# How much SMB



## bswartzwelder (Dec 19, 2012)

When using SMB to precipitate gold from AR, can anyone tell me approximately how much SMB is required for say 1 ounce of gold? Is it better to dissolve the SMB in water or use it straight? I will be processing a little over an ounce of gold in the near future and would just like an educated guess.


----------



## Pantherlikher (Dec 20, 2012)

Hey...
I've read that rescently on the forum several times... The search box is your friend...

BS...
Damn, gotta find more movies to watch while scrapping...


----------



## maynman1751 (Dec 20, 2012)

One gram or a little over for each gram of expected gold.


----------



## g_axelsson (Dec 20, 2012)

It's been mentioned quite often, about 1:1 ratio gold:SMB. But you need to remove all nitric acid from the AR (aqua regia) before dropping the gold.

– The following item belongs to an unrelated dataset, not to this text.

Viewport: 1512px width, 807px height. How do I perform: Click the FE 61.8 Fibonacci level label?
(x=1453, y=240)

If you are in doubt, just test your solution with stannous chloride. Purple you added too little (rarely the case), colorless it's enough, brown you added too much and is now getting a false positive for precious metals in solution.

I have tried both dry and SMB dissolver in water and I prefer to dissolve it. But that's a personal choise. Other people prefer to add it dry. Try and see what you prefer.

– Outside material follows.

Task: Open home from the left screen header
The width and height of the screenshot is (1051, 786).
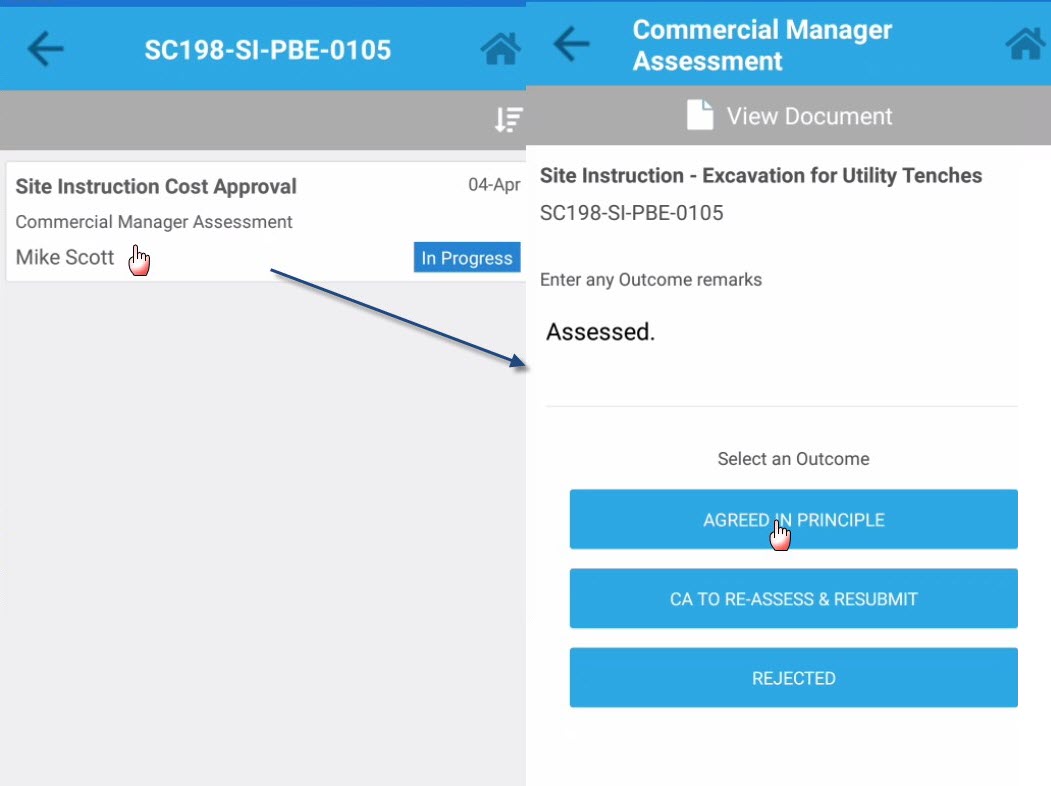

My biggest mistakes has been to not denoxing the solutions before dropping the gold and adding too much SMB so I spent a lot of time chasing that last bit of gold where there were none, only that brown stain when testing. It's so easy to think you have more gold than you really have when working with thinly gold plated e-scrap.  

Good luck!

/Göran


----------



## bswartzwelder (Dec 20, 2012)

I did do a search using SMB and nothing came up. I then searched with sodium metabisulfite and got a ton of responses. Evidently I didn't read through enough of them to find the answer. I also looked on the general reaction list under the general chat tab. The amount of SMB for the amount of gold didn't seem to jump out at me. Thanks for the replies. The information will be added to my Microsoft Word notes for future reference.

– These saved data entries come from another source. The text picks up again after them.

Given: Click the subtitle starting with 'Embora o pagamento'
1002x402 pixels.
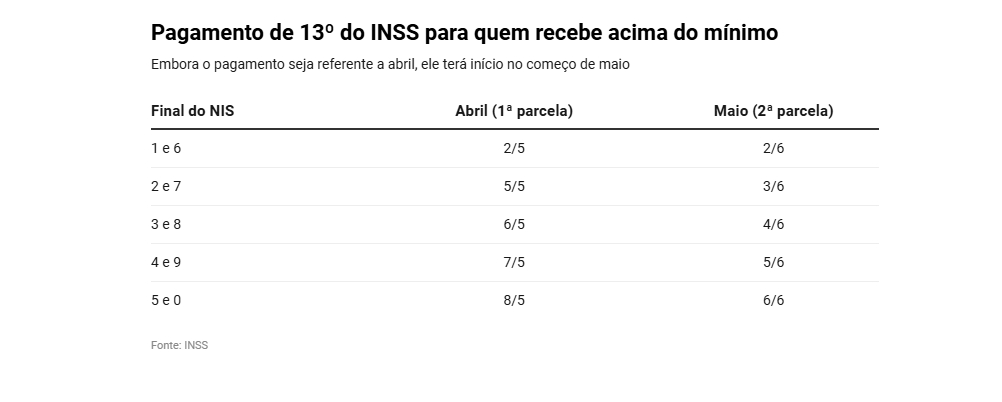Looking at the screenshot, I should [390, 64].
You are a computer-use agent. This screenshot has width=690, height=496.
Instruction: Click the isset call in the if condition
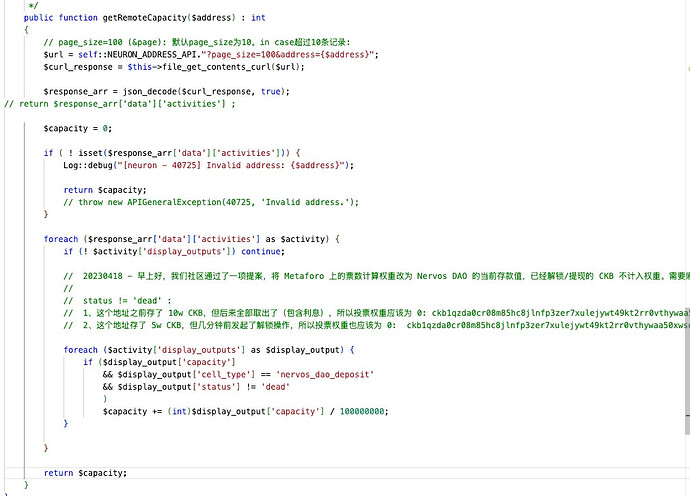tap(83, 152)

On a different subject, haven't heard much from Harold V lately. Is everything ok with him? He is one of the nicest and most colorful people on the forum and his absence has been noted. If you read this, Harold V, we miss you.


----------



## bswartzwelder (Dec 20, 2012)

Hey, i was also wondering which is better. Use SMB as a powder and drop into the AR by the small spoonful or dissolve it in water before you mix it into the AR solution? I know they will both work. Is one method preferred?


----------



## jimdoc (Dec 20, 2012)

bswartzwelder said:


> Hey, i was also wondering which is better. Use SMB as a powder and drop into the AR by the small spoonful or dissolve it in water before you mix it into the AR solution? I know they will both work. Is one method preferred?



I like using SMB as a powder. When you mix it with water it seems to be wasting it, as whatever is mixed must get used.

Jim


----------



## g_axelsson (Dec 20, 2012)

jimdoc said:


> I like using SMB as a powder. When you mix it with water it seems to be wasting it, as whatever is mixed must get used.
> 
> Jim


I premix it into water of the same reason and to keep the level of SO2 gas released to a minimum.
Maybe I just have too much HCl in my solution but when I added dry SMB to a solution it started to fizz a lot and most SO2 never made it into the solution, but with premixed I got no bubbles but it started to drop the gold instantly.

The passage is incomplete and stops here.